Yea, 55-65MB/s is about right for that drive..  Also, when I played with 
the tagged queue depth previously, I never had any issue, and it solved 
several SCSI (fabric/fiber channel thought) issues I was having.  The 
performance didn't change measurably when changing it down to 64, but 
below that it did see a performance hit.

Eric




> Lutieri G. wrote:
>> This is my disks:
>>
>> Seagate Savvio(ST913401ss) 10K.1 SAS 3Gb/s 73-GB Hard Drive. In the
>> manual file i found this information:
>>
>> Queue tagging (up to 64 queue tags supported)
>>
>> Is this the max # for setting using camcontrol?! syntax like this:
>> camcontrol tags da0 -N 64 ??
>>
>> 2007/8/30, Eric Anderson <anderson@freebsd.org>:
>>> Scott Long wrote:
>>>> Lutieri G. wrote:
>>>>> 2007/8/30, Eric Anderson <anderson@freebsd.org>:
>>>>>> I'm confused - you said in your first post you were getting 3MB/s, 
>>>>>> where
>>>>>>   above you show something like 55MB/s.
>>>>> Sorry! using blogbench i got 3MB/s and 100% busy. Once is 100% busy i
>>>>> thinked that 3MB/s is the maximum speed. But i was wrong...
>>>> %busy is a completely useless number for a anything but untagged,
>>>> uncached disk subsystems.  It's only an indirect measure of latency, 
>>>> and
>>>> there are better tools for measuring latency (gstat).
>>>>
>>>>>> You didn't say what kind of disks, or how many, the configuration, 
>>>>>> etc -
>>>>>> so it's hard to answer much.  The 55MB/s seems pretty decent for many
>>>>>> hard drives in a sequential use state (which is what dd tests 
>>>>>> really).
>>>>>>
>>>>> SAS disks. Seagate, i don't know what is the right model of disks.
>>>>>
>>>>> Ok. If 55Mb/s is a decent speed i'm happy. I'm getting problems with
>>>>> squid cache and maybe should be a problem related with disks. But...

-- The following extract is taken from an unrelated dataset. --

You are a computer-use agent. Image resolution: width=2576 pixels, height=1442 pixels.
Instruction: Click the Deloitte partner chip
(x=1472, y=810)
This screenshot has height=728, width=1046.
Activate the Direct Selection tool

>>>>> i'm investigating and discharging problems.
>>>>>
>>>>>
>>>>>> Your errors before were probably caused because your queue depth 
>>>>>> is set
>>>>>> to 255 (or 256?) and the adapter can't do that many.  You should use
>>>>>> camcontrol to reduce it, to maybe 32.  See the camcontrol man page 
>>>>>> for
>>>>>> the right usage.  It's something that needs setting on every boot, 
>>>>>> so a
>>>>>> startup file is a good place for it maybe.
>>>>>>
>>>>> Is there any way of get the right number to reduce?!
>>>>>
>>>> If you're seeing erratic performance in production _AND_ you're seeing
>>>> lots of accompanying messages on the console about tag depth jumping
>>>> around, you can use camcontrol to force the depth to a lower number of
>>>> you're choosing.  This kind of problem is pretty rare, though.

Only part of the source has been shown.